Tampilkan postingan dengan label Perempuan. Tampilkan semua postingan
Tampilkan postingan dengan label Perempuan. Tampilkan semua postingan

Ladrina Bagan; Penjelajahan Kreativitas Tiga Kota

LADRINA Bagan, lahir pada tanggal 31 Januari 1990 di Palangka Raya, Kalimantan Tengah, dengan nama Leyla Adrianti Hermina Bagan. Lahir sebagai buah cinta pasangan Akhmad Johansyah Bagan dan Yenny Pranoto, sejak kecil ia telah dibiasakan bersentuhan dengan dunia seni. Ladrina kecil bernyanyi dan menulis, mengekspresikan setiap apa pun yang terjadi di sekelilingnya.

Beranjak dewasa, Ladrina mulai serius bermusik bersama enam perempuan kreatif The Jumping Balloons di Purwekerto di usia 17 tahun. Dengan mengusung konsep indepop vintage, ia berhasil mencuri perhatian publik dengan karakternya yang riang, bahkan terkesan centil.

Bersama The Jumping Balloons, Ladrina mulai menciptakan lagu. Keterbatasannya memainkan alat musik tak menjadi hambatan bagi mahasiswi Fakultas Hukum di Universitas Jenderal Soedirman Purwokerto ini untuk berkarya. Sebagian besar karyanya tercipta secara spontan, dan mengalir. Ia membiarkan seluruhnya berjalan apa adanya sebagai bentuk penghormatan atas budaya proses, melebur dalam maha seni kehidupan.

Berbagai peristiwa ditangkap dan diterjemahkan Ladrina dalam karya-karyanya: tentang mitos sore hari, tentang putri, tentang cinta, tentang karya, tentang hidup. Ketertarikan dan kemampuannya menulis memudahkan Ladrina menciptakan syair lagu yang kuat dan sederhana.

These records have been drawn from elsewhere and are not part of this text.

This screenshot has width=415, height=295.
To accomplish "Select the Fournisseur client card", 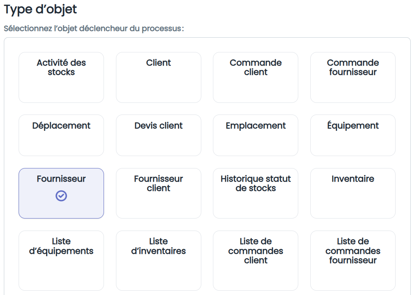I will [159, 193].
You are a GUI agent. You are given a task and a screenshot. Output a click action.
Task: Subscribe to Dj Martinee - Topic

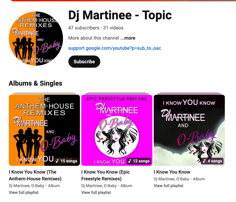coord(84,62)
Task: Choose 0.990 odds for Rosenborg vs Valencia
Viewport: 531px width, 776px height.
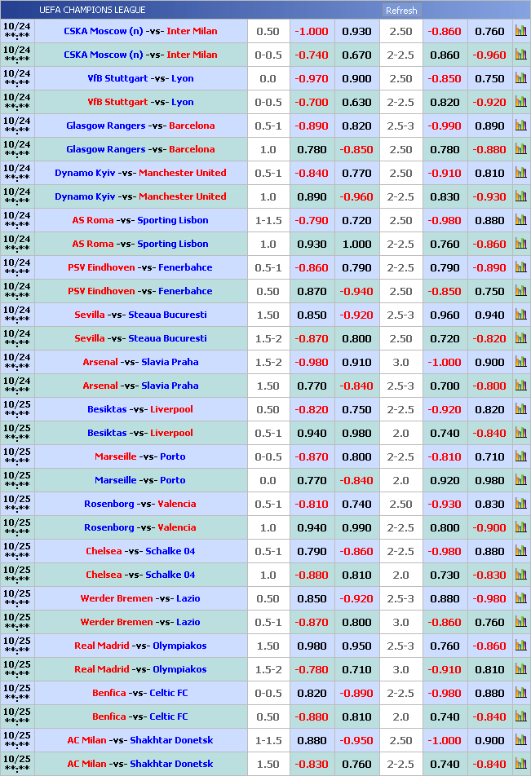Action: coord(356,527)
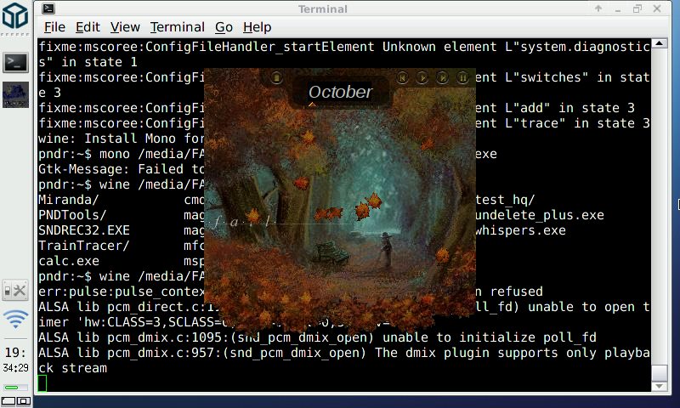Viewport: 680px width, 408px height.
Task: Click the trash icon in the October widget
Action: click(x=276, y=78)
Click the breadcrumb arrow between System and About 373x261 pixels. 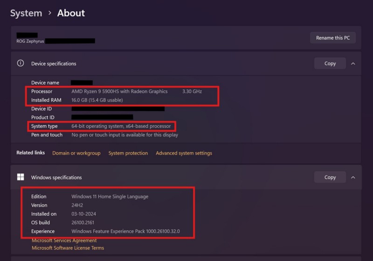(x=50, y=13)
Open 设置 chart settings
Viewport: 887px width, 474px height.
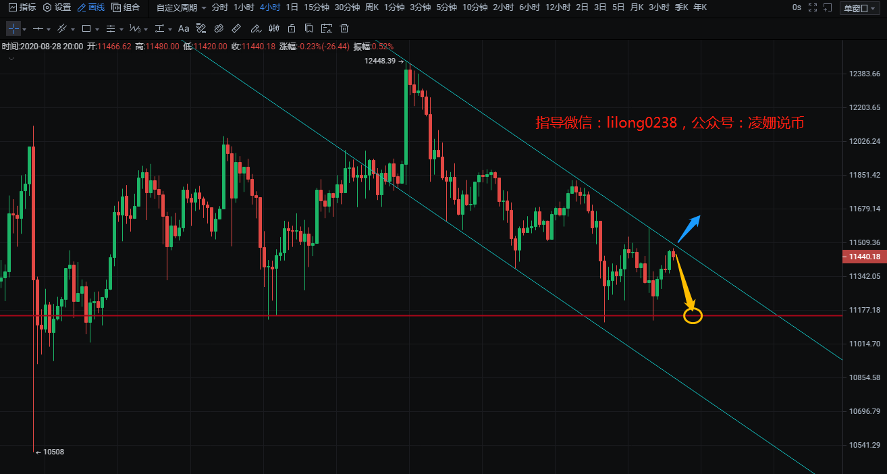click(x=57, y=7)
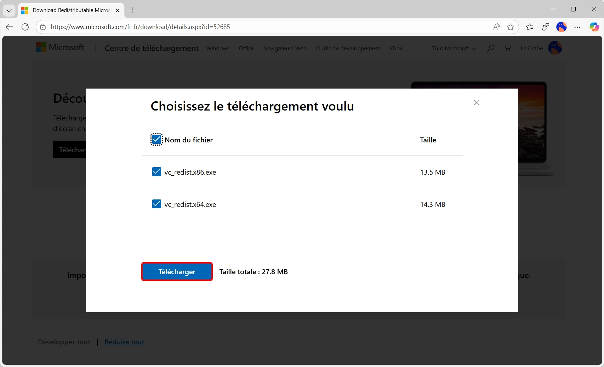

Ia menjelajah keluasan kata dalam penciptaan lirik sehingga karya-karyanya lebih sublim, menjadi milik siapa saja.

Penjelajahan kreatif bermusik dilakukan Ladrina saat membentuk Innerva di tahun 2008. Bersama salah seorang temannya, Kirey, yang kuliah di ISI Yogjakarta, ia mulai memainkan musik bernafaskan ethnic-electrik-shoegaze, aliran musik yang sangat disukainya. Jarak Purwokerto-Yogjakarta tidaklah menghalangi mereka dalam peleburan kreativitas.

Beberapa karya pun terekam dan mulai mengisi ruang-ruang dengar publik. Single pertama Innerva berjudul Child & Evil menjadi pintu awal pertemuannya dengan Lutphi yang kemudian bekerja sama dengannya di Something el. Kembali ia membuktikan bahwa jarak bukanlah dinding pembatas yang menyekat peleburan kreativitas.

Pertemuan Ladrina dan Lutphi yang dimediasi jejaring sosial seperti facebook dan yahoo massanger akhinya menumbuhkan kesepakatan kreatif untuk bekerja sama dalam musik. Meski awalnya Lutphi bersikeras untuk menggarap solo album untuk Ladrina, toh akhirnya ia sepakat membentuk Something El dengan format simple acoustic.

Kehidupan senantiasa mengalir, bergerak tanpa rencana. Berkreativitas di tiga band di tiga kota yang berbeda: The Jumping Balloons (Purwokerto), Innerva (Yogjakarta-Purwokerto), dan Something El (Jakarta-Purwokerto), sempat menumbuhkan pesimisme dalam diri Ladrina Bagan untuk menjalani proses kreatifnya.

Bersama Lutphi di Something El, Ladrina Bagan belajar berproses lebih sistematis dan terencana, bersama-sama melebur ide kreatif dan kemampuan maksimum menjadi sebuah racikan dalam takaran dinamik yang tepat dan segar.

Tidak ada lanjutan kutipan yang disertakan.